Attempts to observe reversibility of this reaction have been unsuccessful. [3]

This enzyme belongs to the family of lyases, specifically those carbon-oxygen lyases acting on phosphates. The systematic name of this enzyme class is glycerone-phosphate phosphate-lyase (methylglyoxal-forming). Other names in common use include methylglyoxal synthetase, and glycerone-phosphate phospho-lyase. This enzyme participates in pyruvate metabolism and is constitutively expressed. [3]

Structural studies

Crystal structure (PDB ID: 1EGH) of methylglyoxal synthase homohexamer with residues of one active site highlighted. Three active sites exists within the three major grooves. Image generated with PyMOL. Methylglyoxal synthase with active site highlighted.png
Crystal structure (PDB ID: 1EGH) of methylglyoxal synthase homohexamer with residues of one active site highlighted. Three active sites exists within the three major grooves. Image generated with PyMOL.
Active site residues of methylglyoxal synthase (Lys23, Thr45, Thr48, Gly66, His19, His98, Asp71). Image generated from crystal structure (PDB ID: 1EGH) with PyMOL. Methylglyoxal synthase active site.png
Active site residues of methylglyoxal synthase (Lys23, Thr45, Thr48, Gly66, His19, His98, Asp71). Image generated from crystal structure (PDB ID: 1EGH) with PyMOL.

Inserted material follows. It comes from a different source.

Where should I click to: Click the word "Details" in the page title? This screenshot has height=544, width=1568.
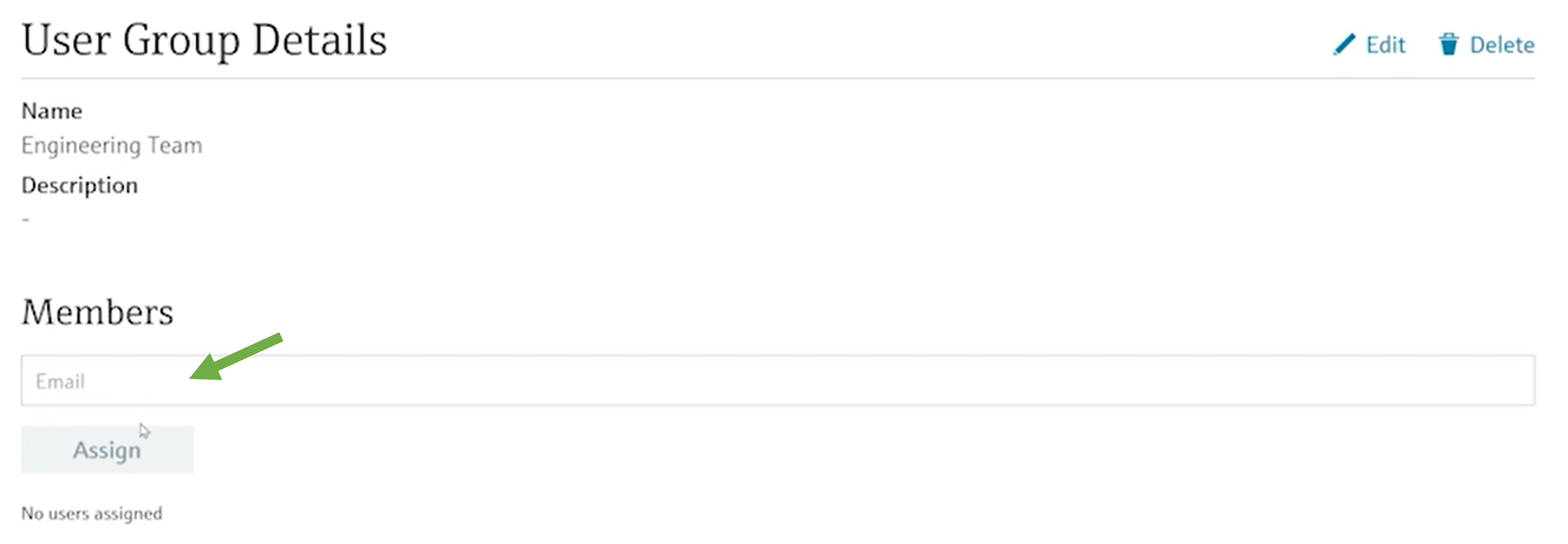click(x=320, y=40)
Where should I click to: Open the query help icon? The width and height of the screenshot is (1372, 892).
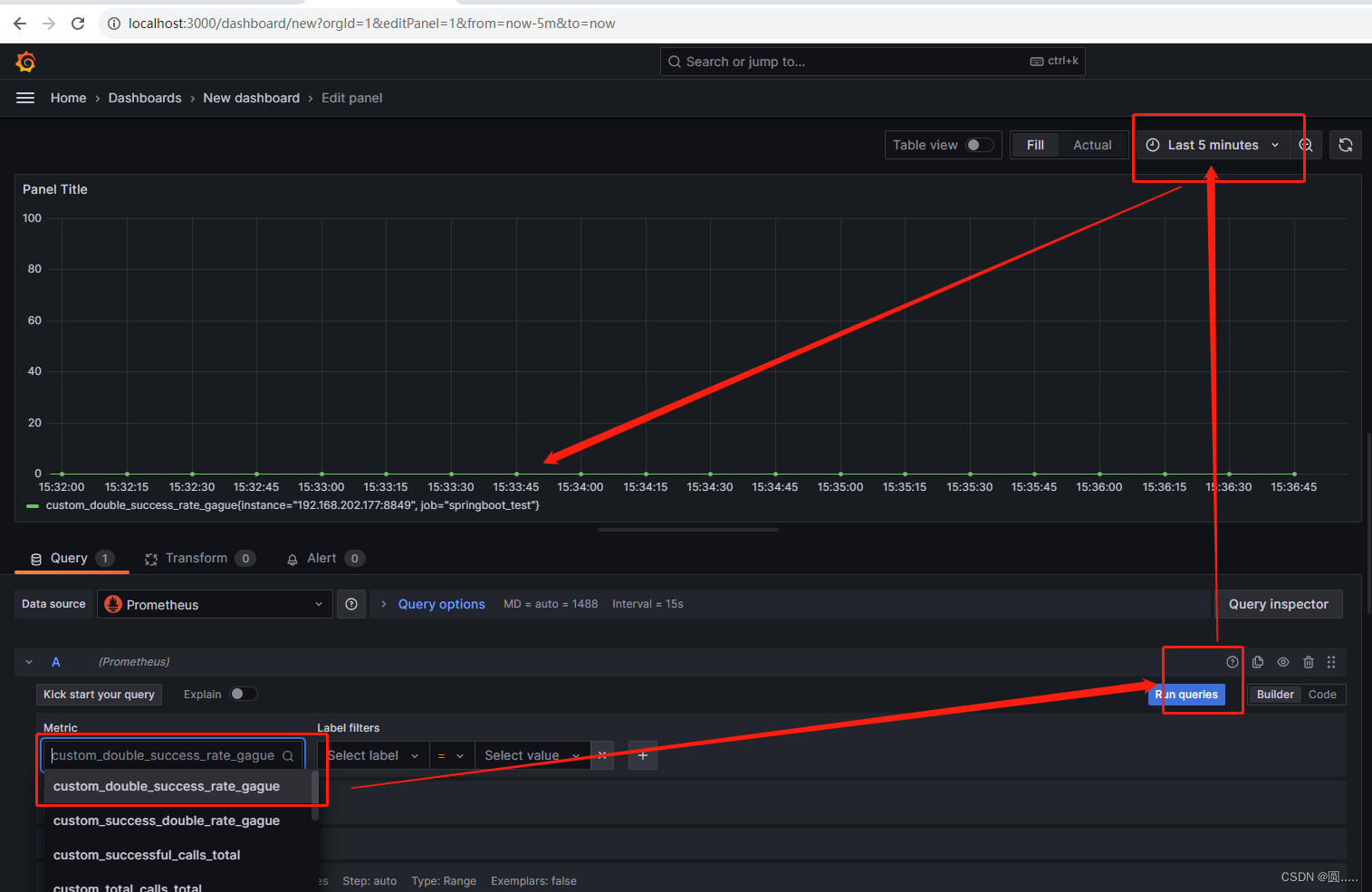point(1233,662)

As of late 2007, 7 structures have been solved for this class of enzymes, with PDB accession codes 1B93, 1EGH, 1IK4, 1S89, 1S8A, 1VMD, and 1WO8.

Methylglyoxal synthase (MGS) is a 152-amino acid homohexamer that has a molecular weight of approximately 67,000 kD. [4] [5] [6] The total solvent-accessible surface area of the MGS homohexamer is 18,510 square Angstroms, roughly 40% of the total possible surface area if the subunits were separated. [5] Each monomer consists of five alpha helices surrounding five beta sheets. Of these, two antiparallel beta sheets and one alpha helix are located in a subdomain where the N-terminus and C-terminus are in close juxtaposition. [5] The homohexamer exhibits a threefold axis perpendicular to a twofold axis. Within the wide V-groove, there are twelve hydrogen bonds and six salt bridges between the monomers in the presence of phosphate binding. In the absence of phosphate binding, ten hydrogen bonds and two salt bridges hold the monomers together. At the peak interfaces, ten hydrogen bonds and no salt bridges connect the monomers regardless of phosphate binding. [5]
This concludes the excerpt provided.